ようやく大酒飲みで優しすぎて女にだらしない美男子のトミオとの離婚が成立したものの、姑に我が子を渡せと申し立てられているノブはカツヤの始めた硝石工場の一画に元々建っていたなんとか使える古い屋敷に住まって、退院してすっかり元気になってカツヤを手伝っているツネオと結婚したばかりのマチコという気の良い女にも助けられてそこそこ不自由無く暮らしていた。

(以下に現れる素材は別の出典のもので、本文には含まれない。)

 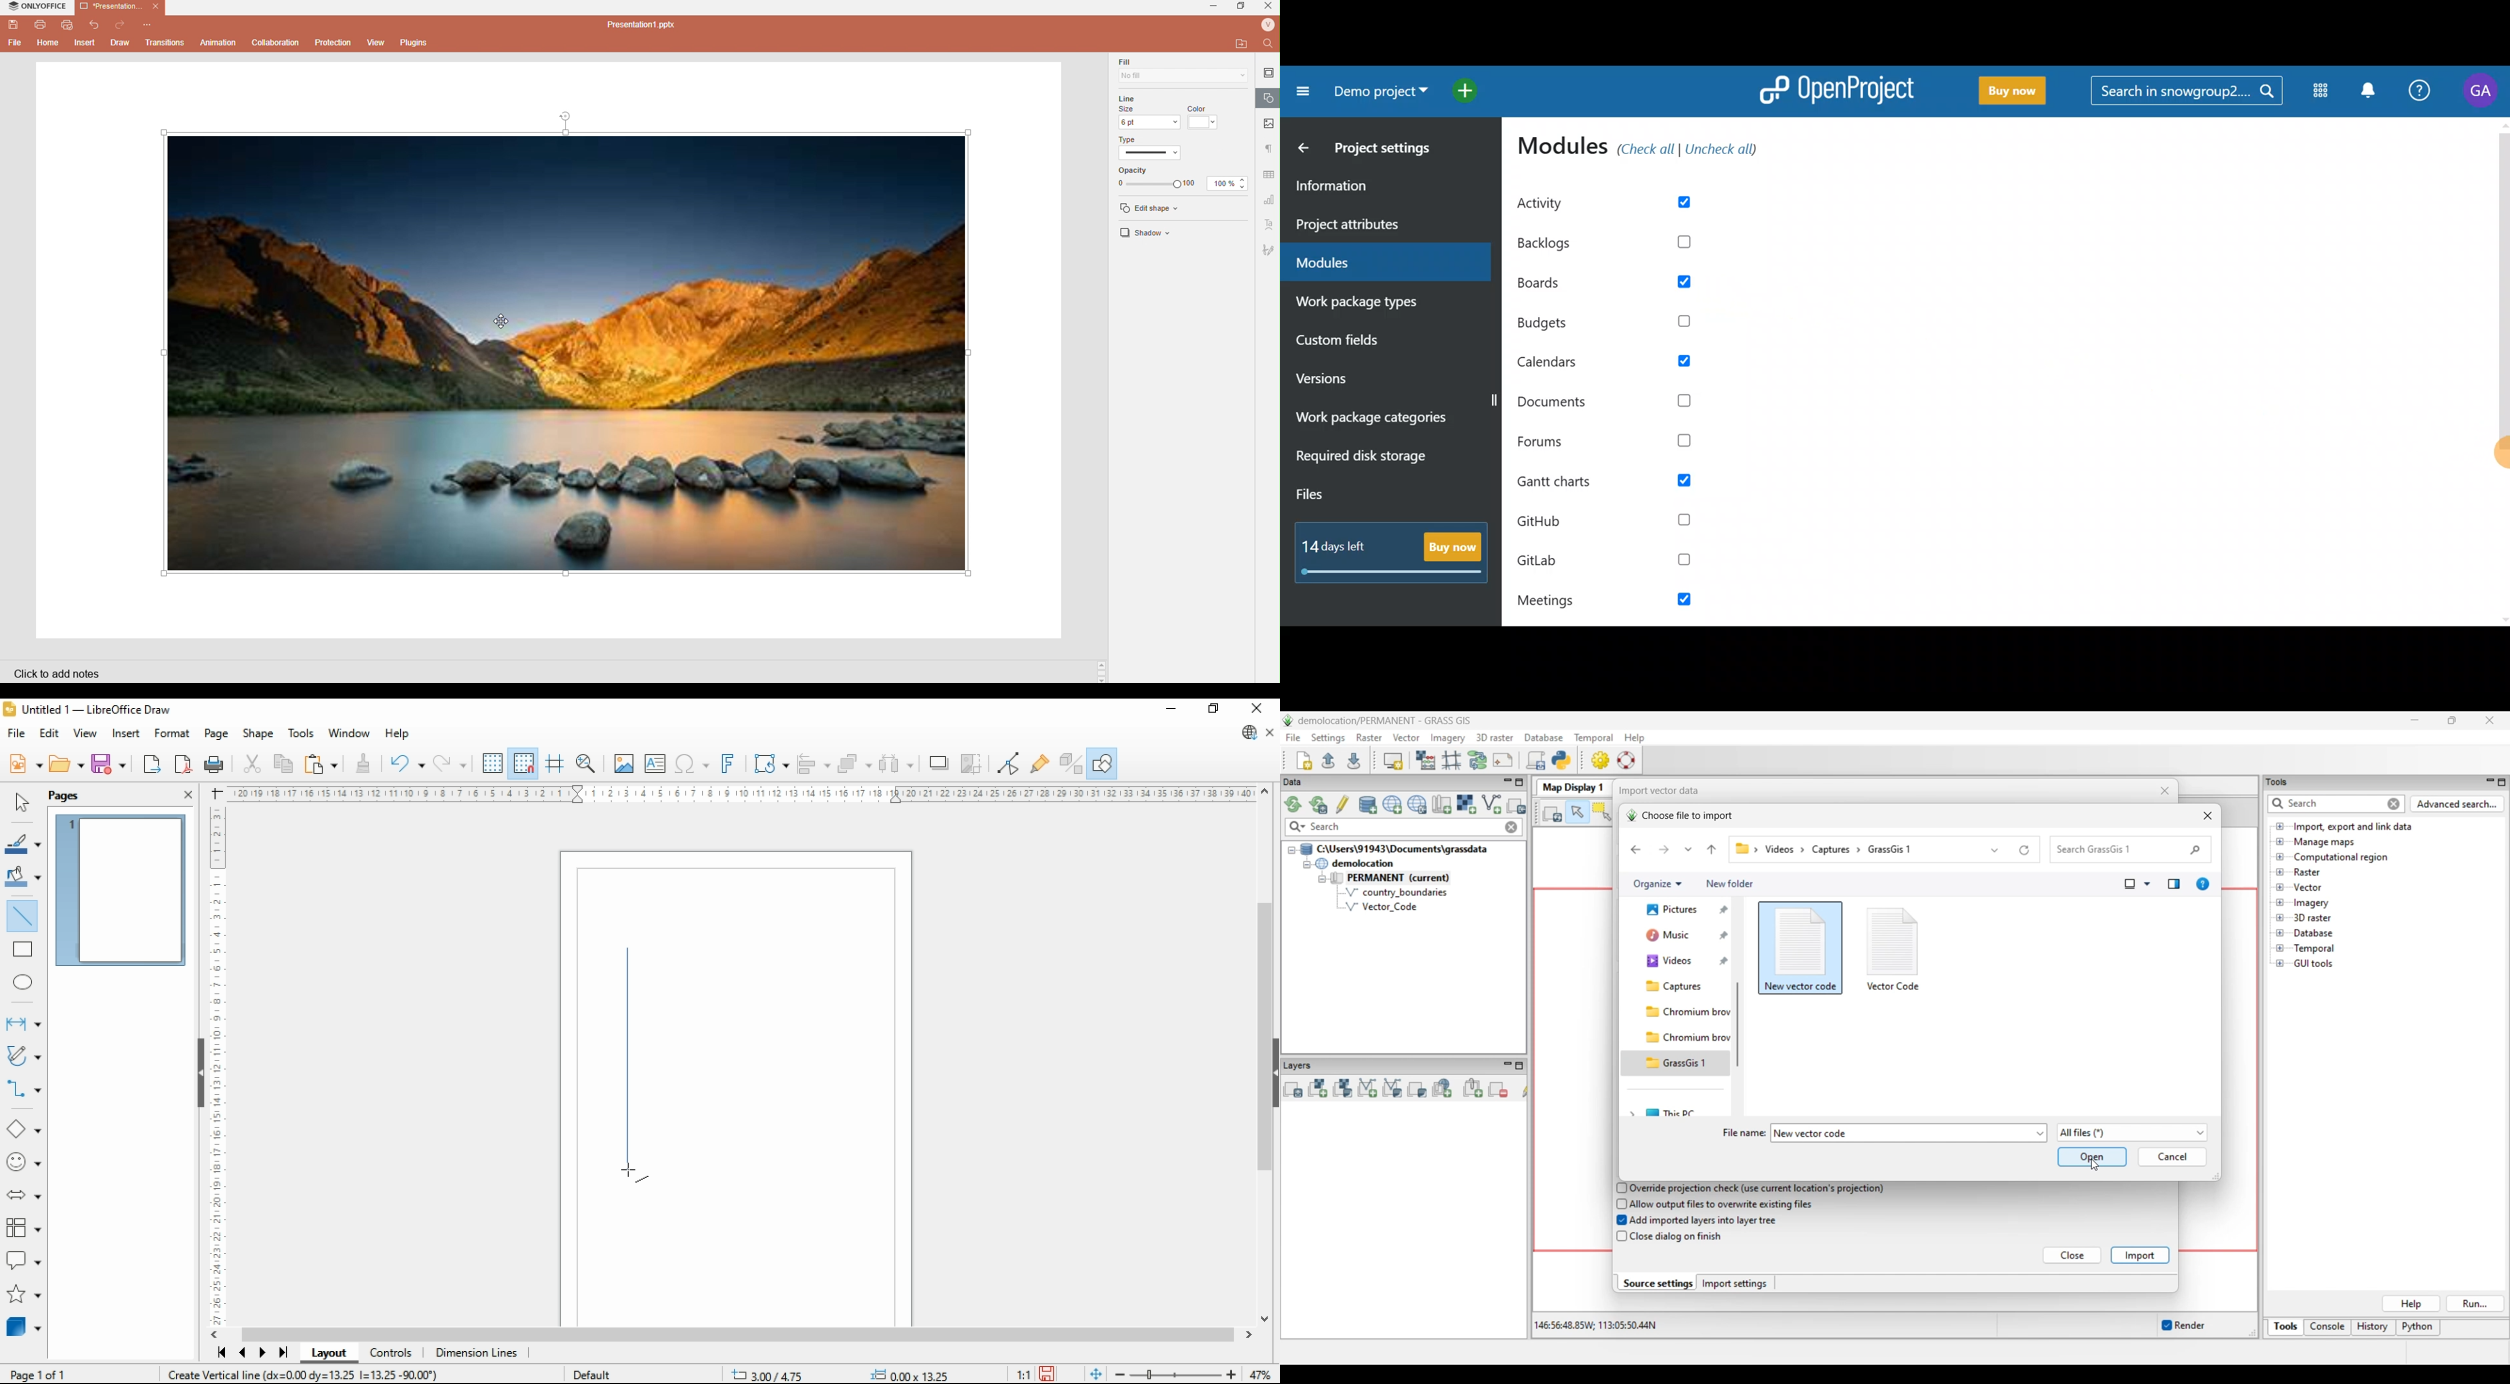 What do you see at coordinates (244, 1354) in the screenshot?
I see `previous page` at bounding box center [244, 1354].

カツヤは養子に入った先の娘と結婚したが、このカツヤの新妻はノブやマチコと仲良くする努力をすること無く、とにかく同じ屋敷内での同居が嫌だとカツヤに愚痴り、自分たち専用の新しい屋敷を建てさせようとしていた。
硝石は戦後の日本には面白いように必要で、ツネオとノブの遺産で買った工場はますます大きくなることが急務で、あちこちの銀行は是非うちで借金をしてくれとカツヤを毎晩接待し、建築費や人件費だけではない新たな土地買収や邸宅建設も含めた融資が膨らんでいった。
ツネオもノブも自分たちに遺産があることを教えられていず、カツヤの好意で安心して暮らせていることに毎日感謝して生きていた。
ツネオが退院して半年ほどして、弁護士の松井が意識不明で緊急入院し数日であっけなく死んでしまったことは、まだカツヤは知らなかった。